El primero corresponde a los túmulos
Es impresionante e inaceptable la cantidad de túmulos que han construido a troche y moche en casi todas las carreteras del país. Entendible es cuando en un sitio específico hay una escuela (que, dicho sea, no debió ser construida a la orilla de una vía vehicular) o cuando un poblado tiene entradas y salidas de riesgo (conste que un reductor de velocidad no necesariamente tiene que ser un túmulo). Fuera de ello, nada hay que justifique la construcción de montículos sin las especificaciones técnicas pertinentes, sin una razón demostrada y sin la debida autorización. Hay algunos que no tienen sentido, que han sido montados en espacios donde no existe población alguna. Y hay casos extremos en los que el responsable de un puesto de venta (frutas, bebidas embotelladas, galletas) los ha colocado para mercadear mejor sus productos y obligar al automovilista a disminuir forzosamente la velocidad.
Ha habido consecuencias fatales. Accidentes de motoristas, entre otros. No se diga el deterioro de los vehículos. Solo entre la ciudad de Guatemala y ciudad Flores, Petén, hay cimentados más de un centenar. El viaje es insufrible, el gasto de combustible mayúsculo y el menoscabo de los automóviles extraordinario.
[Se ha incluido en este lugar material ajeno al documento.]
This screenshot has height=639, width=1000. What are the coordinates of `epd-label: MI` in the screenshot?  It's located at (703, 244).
El segundo corresponde a edificaciones habitacionales a la orilla de las carreteras
Quienes viajamos frecuentemente vemos proliferar, cada vez más, construcciones habitacionales que invaden desde las cunetas y las áreas de drenaje de aguas pluviales hasta las superficies destinadas para el paso de peatones. El riesgo es mayúsculo. Nada extraño es que ocasionalmente haya un accidente con caudas lamentables. El resultado final es la pérdida de vidas humanas y la construcción de entre uno y tres túmulos frente a esas construcciones (a guisa de represalia y de futura prevención).
De igual manera, se están perdiendo los espacios que fueron destinados a contemplar un paisaje, los llamados miradores. Primero instalan una champa de nailon sostenida con varejones, luego construyen un pequeño cimiento y tres meses después hay toda una habitación.
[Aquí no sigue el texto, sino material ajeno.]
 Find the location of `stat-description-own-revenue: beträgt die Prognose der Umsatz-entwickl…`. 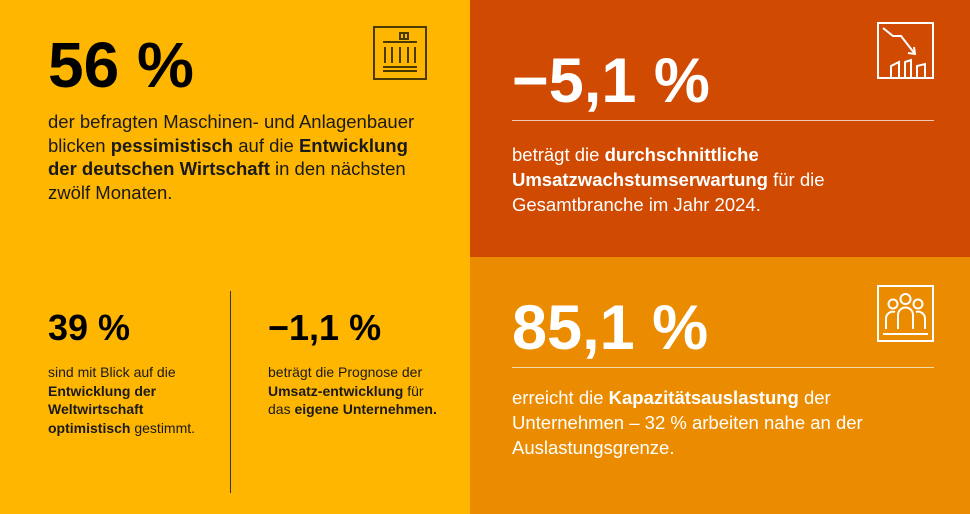

stat-description-own-revenue: beträgt die Prognose der Umsatz-entwickl… is located at coordinates (352, 390).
El accidente sucede, la noticia circula y horas después todo queda en el olvido. Excepto para los deudos de las víctimas y las otras personas involucradas.
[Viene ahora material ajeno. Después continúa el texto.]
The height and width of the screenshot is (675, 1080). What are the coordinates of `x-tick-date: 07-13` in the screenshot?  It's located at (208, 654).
Uno de estos casos, tan sorprendente como chocante, es el que está ubicado en la llamada cumbre de Santa Elena, entre Cobán y El Rancho. Allí se bifurca la carretera para descender hacia el municipio de San Jerónimo y hacia Salamá. Hace unos 15 años, en el lugar donde se encuentra un obelisco conmemorativo se podía detener el automovilista para reconocer vías o descansar. Hoy las construcciones no permiten ver siquiera el monumento. Las garitas de peaje y de la policía están reducidas al mínimo espacio físico posible y es necesario que el automovilista disminuya al máximo su velocidad para no lastimar a los vendedores.
El tercero corresponde al transporte pesado
De sobra sabemos que en nuestros países tercermundistas compartimos carretera los pilotos de bicicletas, motos, carros pequeños, autobuses y tráileres. Y como consecuencia de esa miscelánea (entre muchas otras causas) no hay día de Dios durante el cual no suceda un accidente. Las personas mueren, las vías colapsan y las carreteras se destruyen. Vemos barandales de puentes y brazos de carretera deteriorados. El accidente sucede, la noticia circula y horas después todo queda en el olvido. Excepto para los deudos de las víctimas y las otras personas involucradas. Pero, en orden a la carretera, ¿quién corre con la reparación de su estructura? No tengo la menor duda de que haya una ley que lo establezca, mas ¿se cumple?
Colofón
En el diario vivir (lejano a la teoría y a la debida praxis), ¿de quién son las carreteras? Mi raciocinio me indica que pertenecen al caos. No hay autoridad, no hay gobierno y, casi, no hay Estado.